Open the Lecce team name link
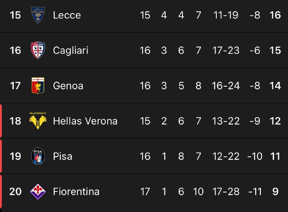The image size is (288, 212). point(67,15)
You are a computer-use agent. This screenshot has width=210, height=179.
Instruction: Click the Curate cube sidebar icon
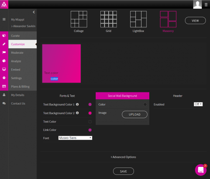click(x=4, y=35)
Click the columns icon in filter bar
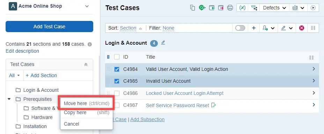Screen dimensions: 324x134 tap(313, 28)
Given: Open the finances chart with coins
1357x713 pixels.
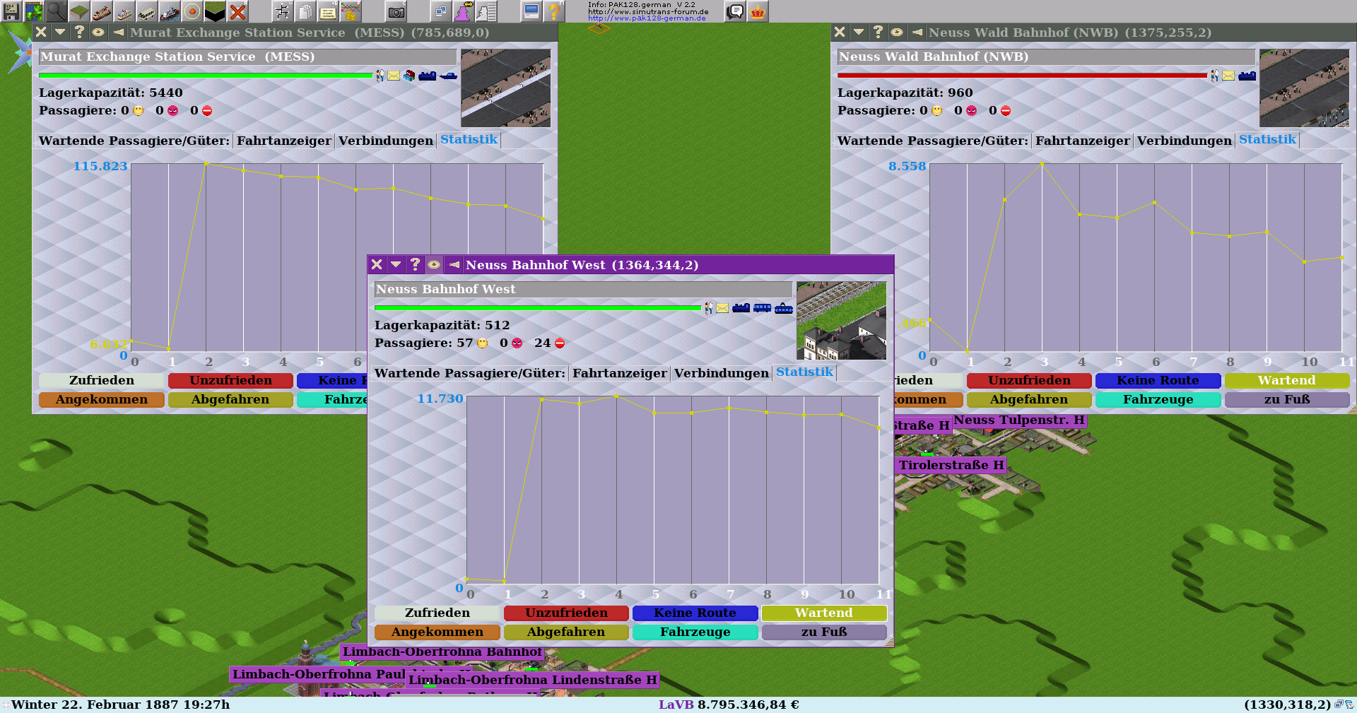Looking at the screenshot, I should [350, 11].
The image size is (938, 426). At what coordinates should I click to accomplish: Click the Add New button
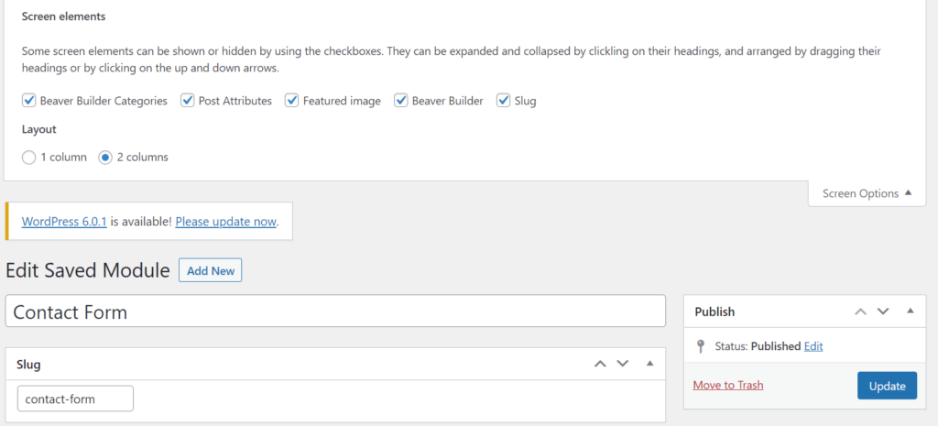pos(211,270)
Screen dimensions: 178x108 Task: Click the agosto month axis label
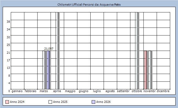coord(110,91)
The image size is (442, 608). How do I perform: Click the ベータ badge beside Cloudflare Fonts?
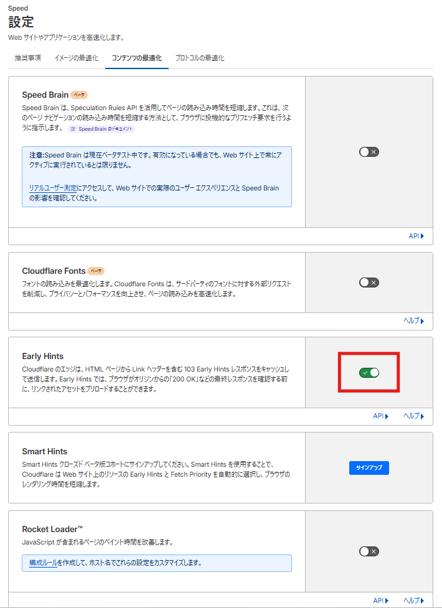(96, 271)
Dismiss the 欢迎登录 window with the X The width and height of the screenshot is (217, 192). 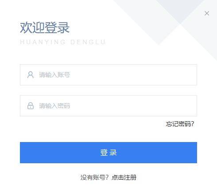[x=207, y=13]
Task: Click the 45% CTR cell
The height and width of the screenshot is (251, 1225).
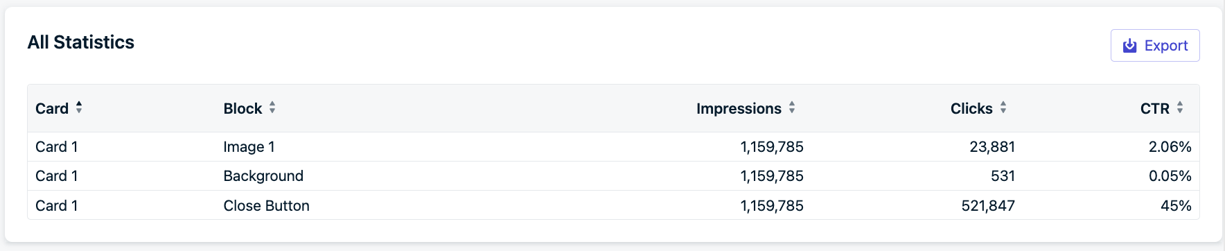Action: tap(1176, 206)
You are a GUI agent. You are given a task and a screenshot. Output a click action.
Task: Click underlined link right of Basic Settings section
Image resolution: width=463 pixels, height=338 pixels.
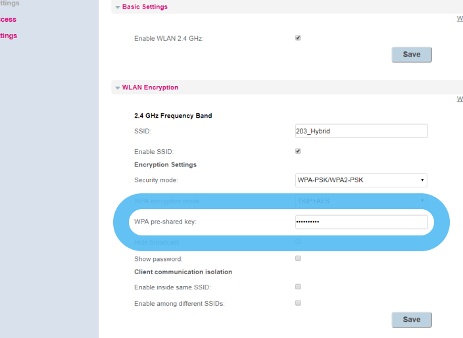click(460, 18)
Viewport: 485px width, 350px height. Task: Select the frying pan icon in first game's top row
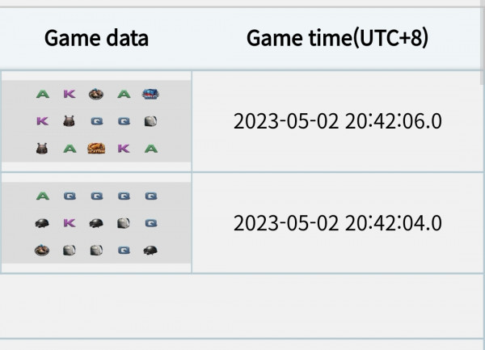coord(96,94)
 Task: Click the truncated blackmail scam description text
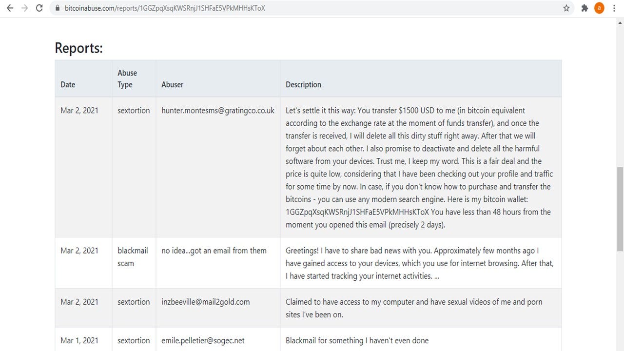click(x=419, y=263)
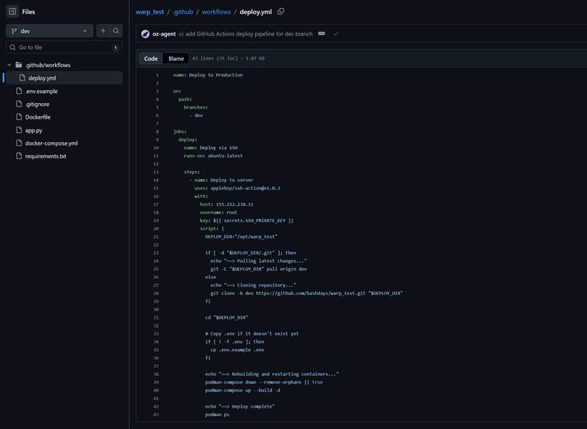The width and height of the screenshot is (587, 429).
Task: Click the branch icon in the dev selector
Action: pyautogui.click(x=15, y=31)
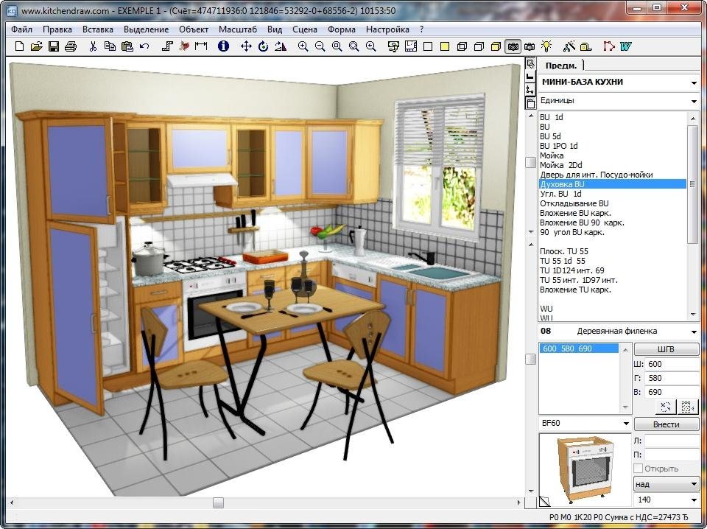Viewport: 707px width, 529px height.
Task: Click the Zoom in magnifier icon
Action: coord(303,46)

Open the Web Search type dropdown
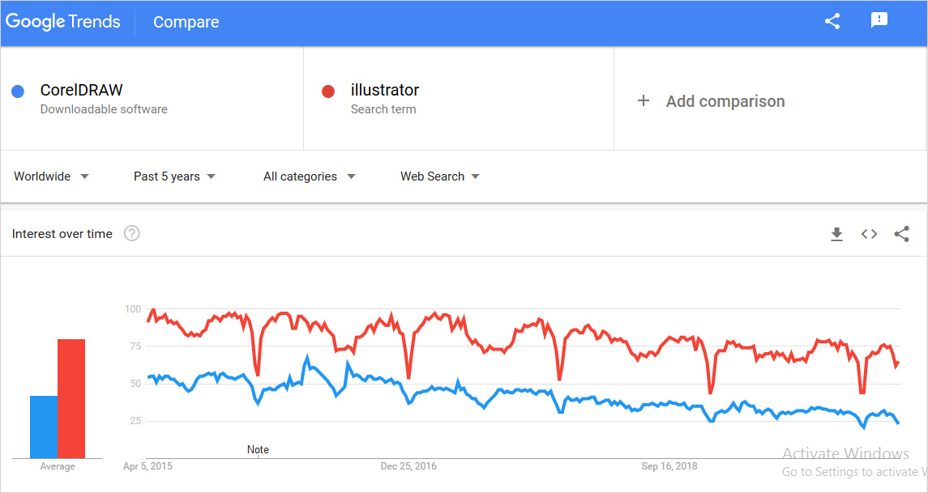click(x=439, y=176)
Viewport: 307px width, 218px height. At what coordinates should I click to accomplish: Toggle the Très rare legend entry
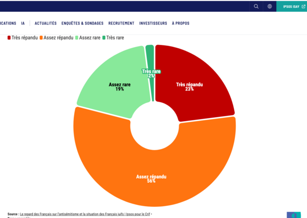[113, 38]
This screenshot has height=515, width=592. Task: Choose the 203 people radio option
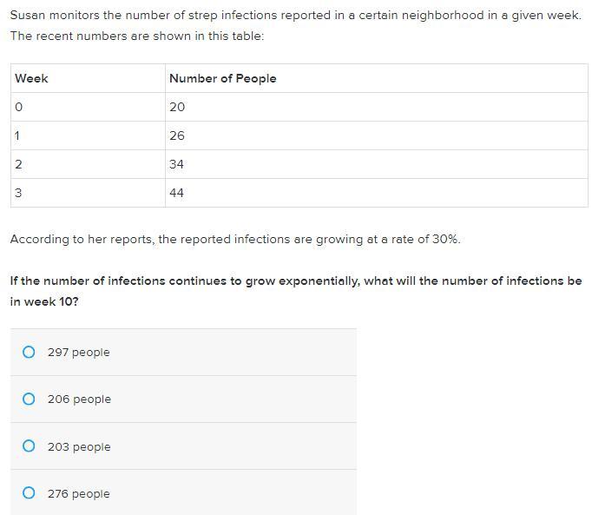click(x=29, y=446)
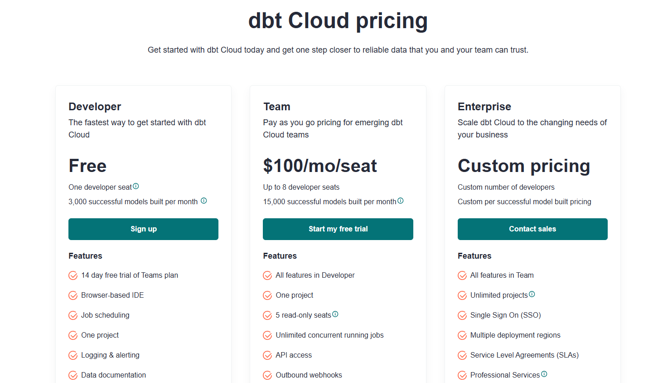Click the Developer plan heading
Screen dimensions: 663x383
tap(94, 106)
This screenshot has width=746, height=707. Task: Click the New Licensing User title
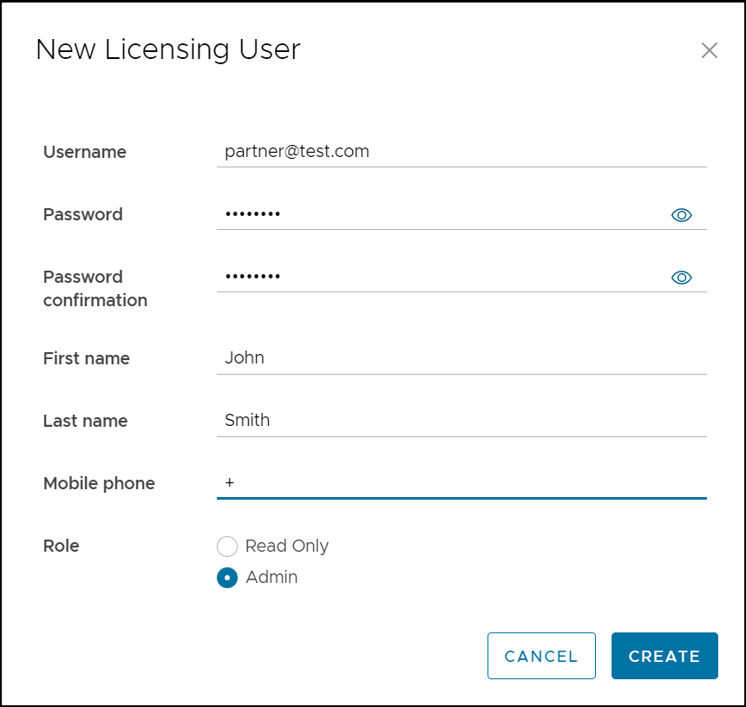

Exercise
After reading the records above, say how many lines hold the string "agent", using only a number.

Your solution
2